In college, you are assigned a guidance counselor. This shouldn’t be new to you because you should’ve had one before. But, unlike the ones you’ve had in the past, your college counselors play a more vital role in your future.
They help you plan your schedules, whether to go to grad school or get a job, and decide on a future plan. To not utilize them is to take away from yourself because when it comes to making decisions on your professional future, it’s best to have some guidance.
Be A Regular
Make regular stops into your counselor’s office. You don’t have to go once a week or even once a month, just three times throughout the semester will suffice. The logic behind this idea is that you go once at the beginning, middle, and end of the semester, making sure that you are staying on track from start to finish.
They can also play as somewhat of a support team that can keep you going when you feel like things are getting tough and help you figure out ways to avoid academic roadblocks.
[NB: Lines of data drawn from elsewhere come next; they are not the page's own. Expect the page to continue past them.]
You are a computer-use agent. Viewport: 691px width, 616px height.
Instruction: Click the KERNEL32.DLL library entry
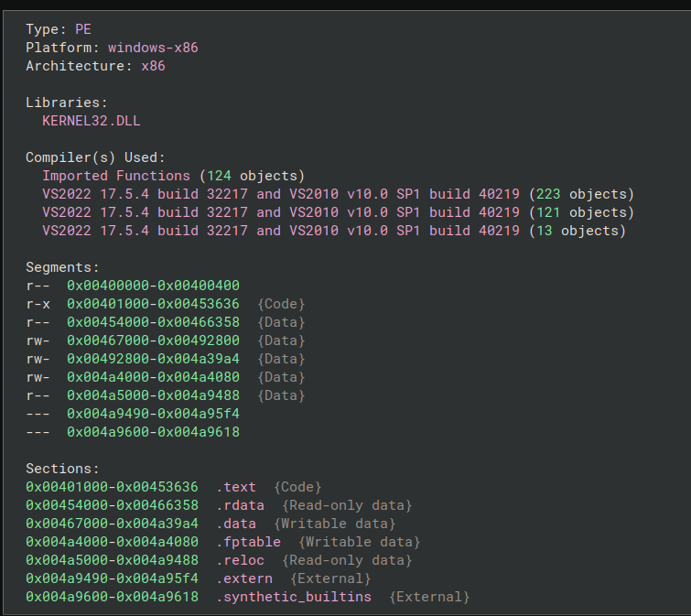[92, 121]
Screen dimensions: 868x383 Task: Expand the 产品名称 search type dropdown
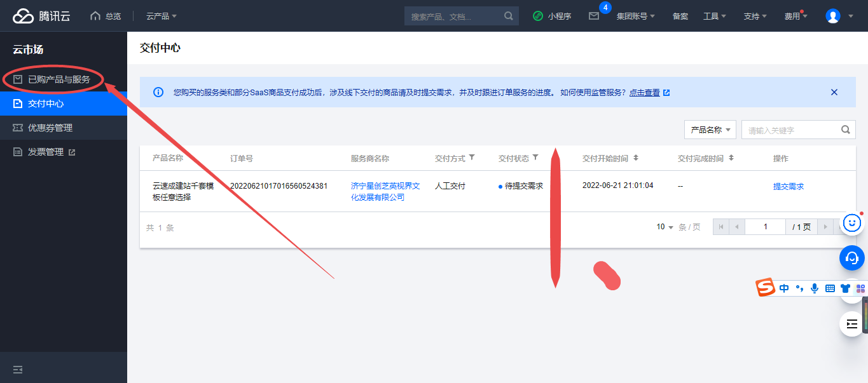pyautogui.click(x=710, y=130)
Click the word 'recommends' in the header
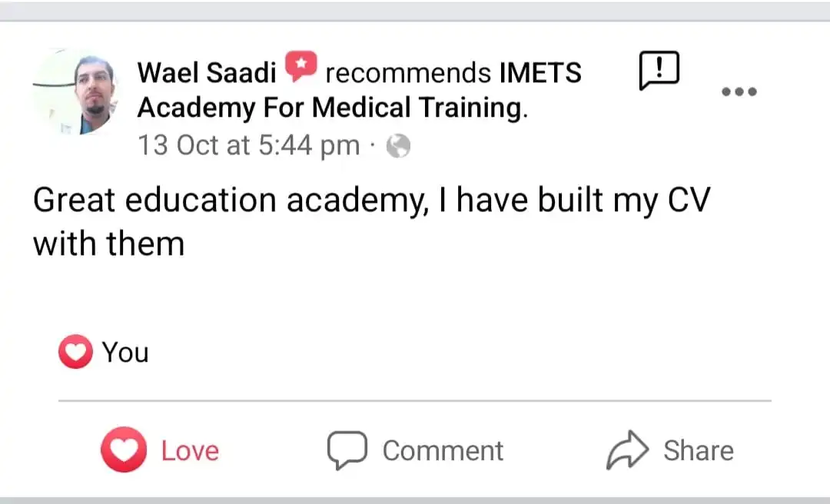 [408, 73]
Don’t Be Afraid To Communicate
When you enter their office, they have no idea what you are going to ask and can’t read your mind so it is crucial that you communicate your desires to them effectively. Be prepared with a list of questions or requests you may have and be ready to have to explain exactly what you want. College counselors see a lot of people and do many tasks for different people throughout the day. Telling them exactly what you want is a sure way to get the best results from them.
Make Your Concerns Known Early
If you’re worried about the GRE or another standardized test, about spaces in a class, or maybe that you might not pass a class, let them know. They can provide you with info about tests or where to get information about certain subjects and professors.
But, the most important thing they can do is helping you preserve your GPA. Don’t be afraid to tell them that you are doing terrible in a class and might not pass. They can look at the damage and help you make a decision on what you can do to make sure your GPA doesn’t get affected.
Although it’s not mandatory, it is widely believed and proven that having regular visits to the guidance counselor helps students. So what are you waiting for? Get out there and start building a relationship with your guidance counselor while you still have the chance.